Task directions:
Don't include pictures. Quote the lines below from the first through the line that contains "Task: Select the 활성화 radio button".

Segment Open

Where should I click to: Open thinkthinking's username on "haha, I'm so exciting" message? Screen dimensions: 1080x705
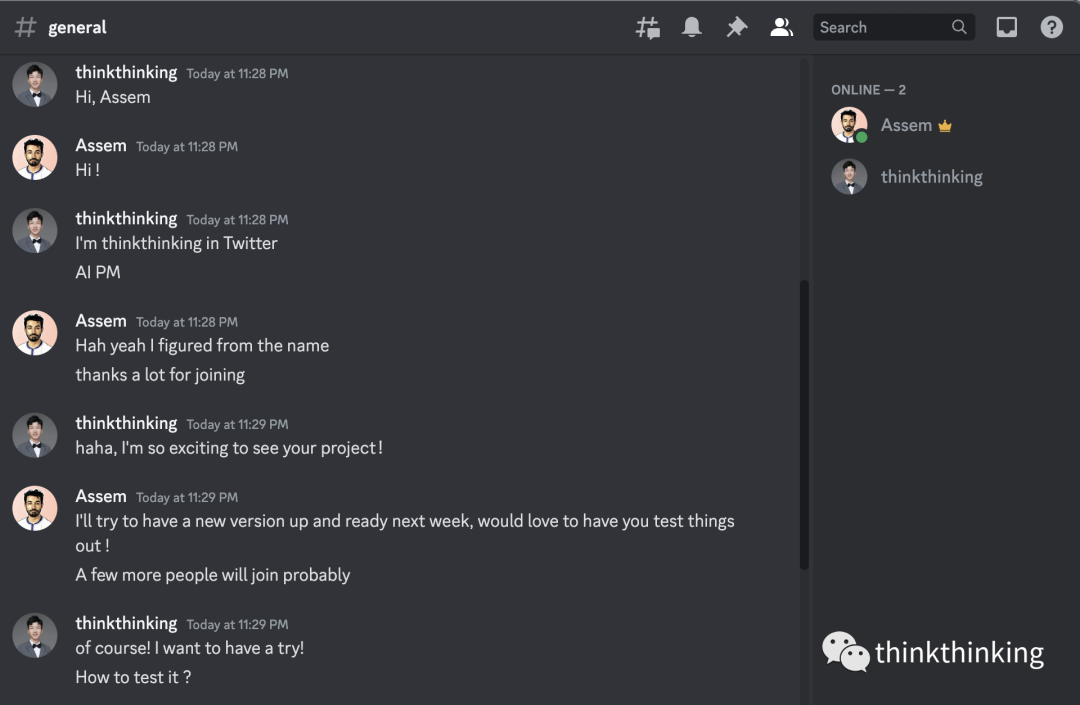tap(126, 423)
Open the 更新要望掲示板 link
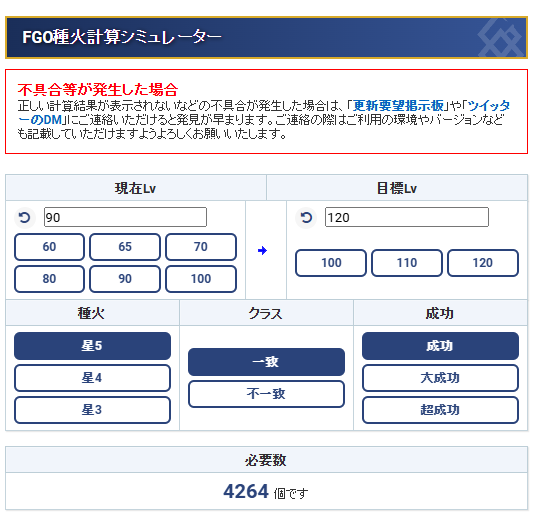The height and width of the screenshot is (515, 536). tap(398, 106)
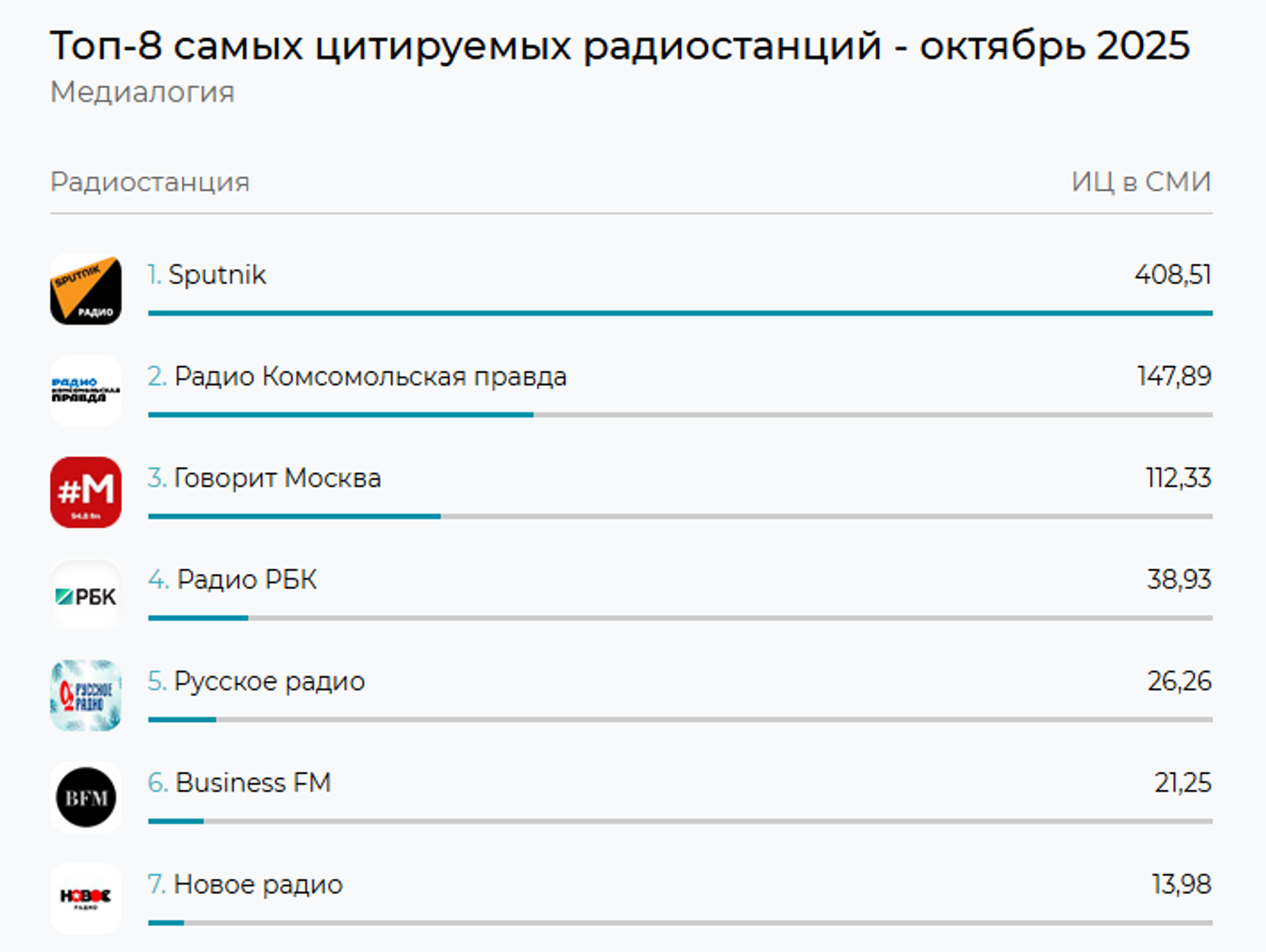
Task: Click the Радио Комсомольская правда logo
Action: pos(86,391)
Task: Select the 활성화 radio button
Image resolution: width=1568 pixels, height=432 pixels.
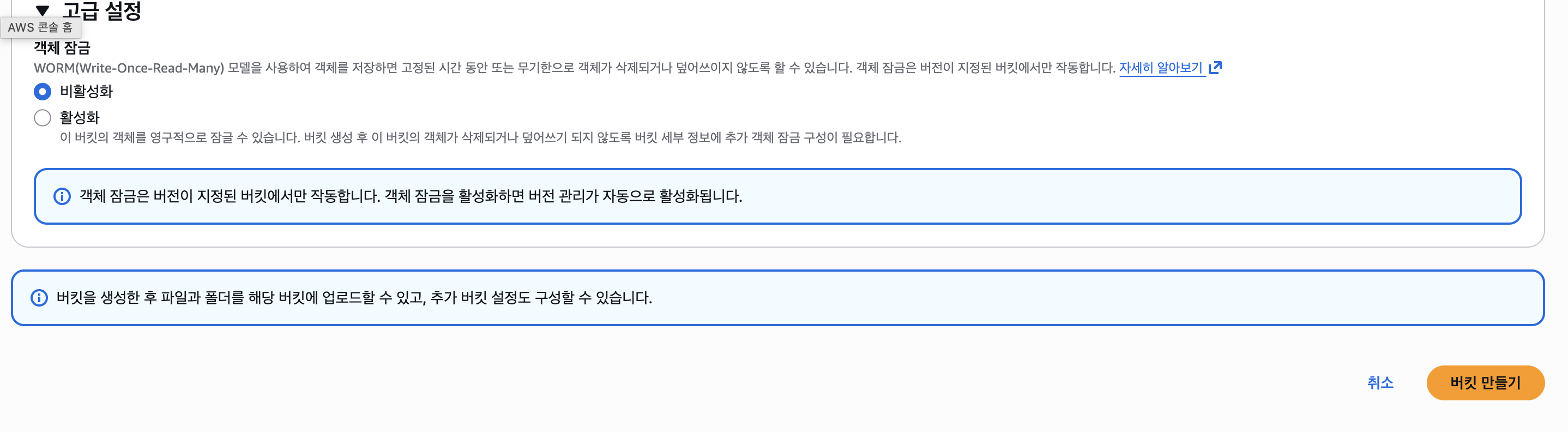Action: 43,118
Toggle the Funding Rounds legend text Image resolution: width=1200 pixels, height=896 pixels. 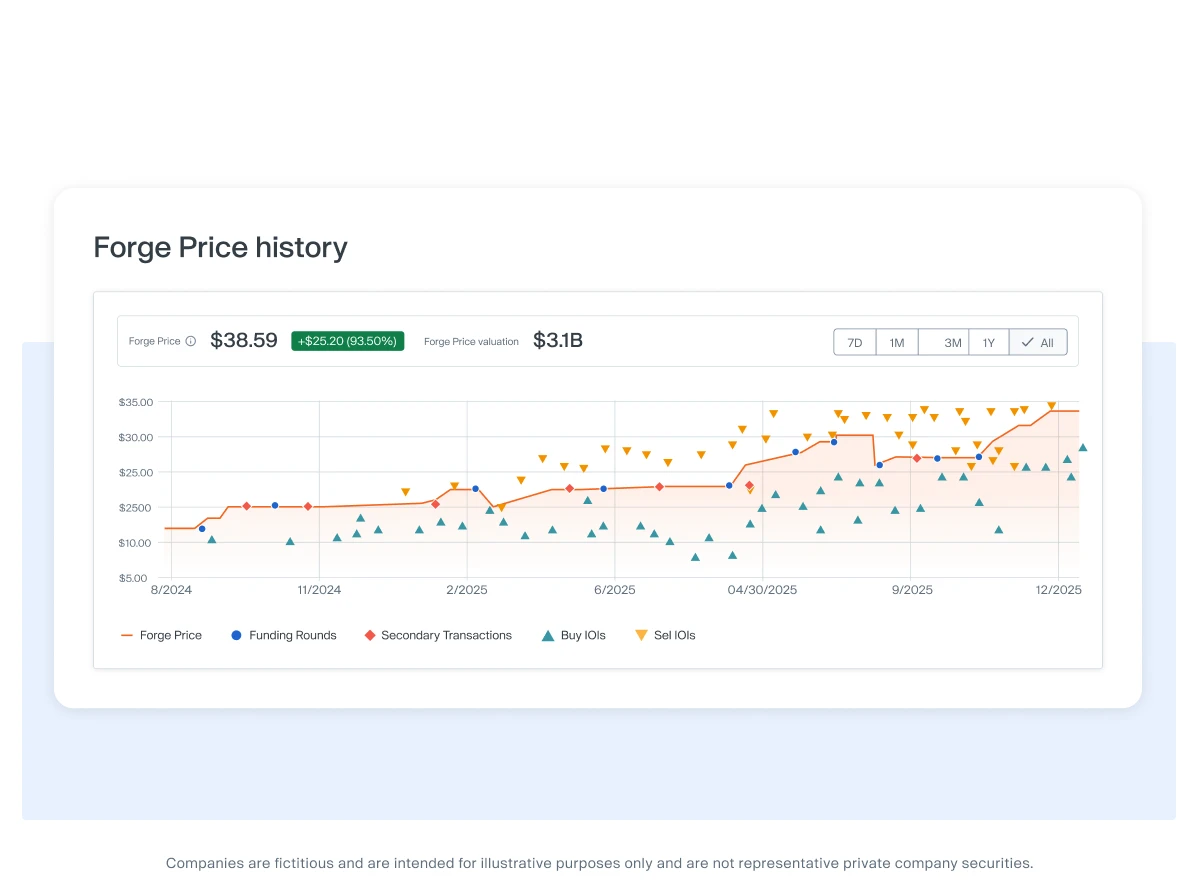tap(292, 635)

Segment Closed

Solved problem:
Where should I click to: Open thinkthinking's username on "haha, I'm so exciting" message? Screen dimensions: 1080x705
tap(126, 423)
Open the 更新要望掲示板 link
The height and width of the screenshot is (515, 536). tap(398, 106)
Task: Click the Радио Комсомольская правда logo
Action: pos(86,391)
Task: Select the 활성화 radio button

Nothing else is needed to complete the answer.